By itself, for the delectation of an older audience, all this would be harmless enough. However, in the highly sexualised world of pop and celebrity, it has skewed teenage perspective on what is, and is not, appropriate to wear.

Most parents of teenage girls will be all too familiar with the struggle to stop them going out the front door on a Saturday night looking like the keenest new employee at the Den’o’Vice brothel.

Indeed, I thought of Chrissie Hynde’s wise words when I saw how Chelsea football manager Jose Mourinho’s daughter had chosen to dress herself to attend a do with him this week.

At the GQ Men Of The Year Awards dinner in London, the 18 year old went braless in a deep-plunge tuxedo dress that wouldn’t have kept a mouse warm.

The £2 000 (about R160 000) Balmain creation was open at the front, the way a bag of crisps looks after I’ve torn it apart during a hormonal meltdown.

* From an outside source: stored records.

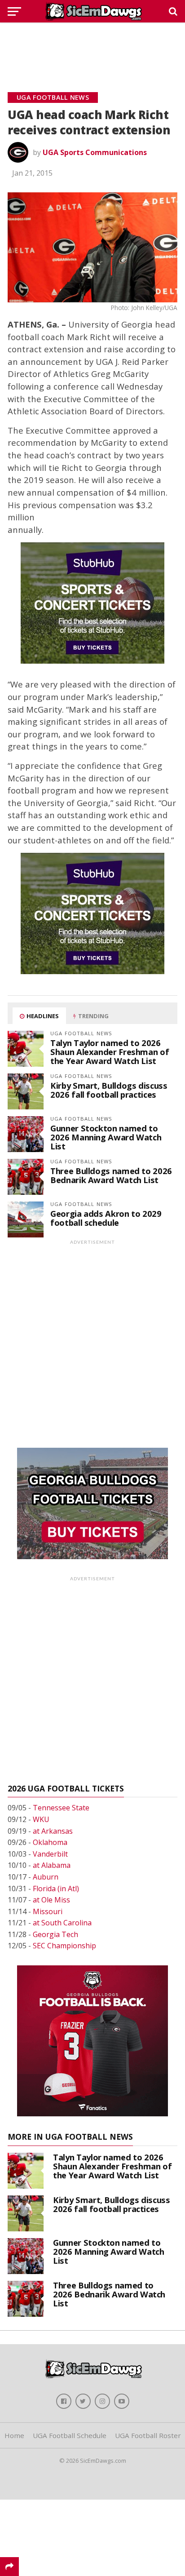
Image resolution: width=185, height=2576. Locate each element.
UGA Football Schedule (69, 2435)
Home (14, 2435)
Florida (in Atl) (56, 1888)
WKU (41, 1819)
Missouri (47, 1911)
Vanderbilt (50, 1854)
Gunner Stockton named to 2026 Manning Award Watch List (105, 1137)
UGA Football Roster (148, 2435)
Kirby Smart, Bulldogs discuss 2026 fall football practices (108, 1090)
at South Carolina (62, 1923)
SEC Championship (64, 1946)
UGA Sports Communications (95, 152)
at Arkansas (53, 1831)
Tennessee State (61, 1808)
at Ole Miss (51, 1900)
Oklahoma (50, 1842)
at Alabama (51, 1865)
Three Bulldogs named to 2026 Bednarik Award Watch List (111, 1175)
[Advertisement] (92, 47)
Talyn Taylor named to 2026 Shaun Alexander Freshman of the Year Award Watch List (109, 1051)
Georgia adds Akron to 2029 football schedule (105, 1218)
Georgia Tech (55, 1934)
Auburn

Heaven knows what happened to the outfit’s technical dynamics when Matilde Mourinho sat down, but “modest” is not the word that springs to mind.

Is this an appropriate moment to mention that her friends and family call her Tita?

Many who are unfamiliar with the sensation of sympathising with the controversial Chelsea boss felt his pain as photographs emerged of him with Tita.

She had the slightly scalded look of someone who has just been given the razor-tongued Premier League manager’s hairdryer treatment; he had the thunderous Dad-face of a man who had spent much of the previous hour yelling: “You’re not going out looking like that, young lady!” Clearly to no avail.

But look at what Matilde has grown up with, surrounded by images of the brutishly sexy icons she has no doubt come to accept and admire as normal.

Her outfit was exactly the kind of barely there festival of cling and clutch so beloved of the Kardashian girls. Even the way she had applied contouring make-up to enhance her cleavage was pure Kimmy K.

If she scrubbed all that off and put on a nice frock, she’d look lovely. I sound like my mother, I know. But it’s getting ridiculous.

No wonder parents are tearing their hair out. But the cruel insouciance of the young knows nobounds.

Take Miley Cyrus, for example. The 22-year-old likes to show her breasts because she believes in a movement called Free The Nipple: the right for women to flaunt their points in public and challenge conventional standards of dress.

It’s pure bubblehead nonsense of course, but unlike poor Miss Mourinho and her glowering father, Miley’s dad is, seemingly, onside. She told a chat show host: “He’d rather me have my t**s out and be a good person than have a shirt on and be a b***h. When you’ve got your t**s out, you can’t really be an a***hole.”

 

So here is poor little Miss Mourinho, still at school, dressing like a Fifty Shades sex croupier.

What is sad is not that this young girl feels she has to dress like this, but her innocent assumption that it was okay and that her father would think it was appropriate.

Well, she was wrong about that one. And, where was Mom in all this? You’ve got to wonder.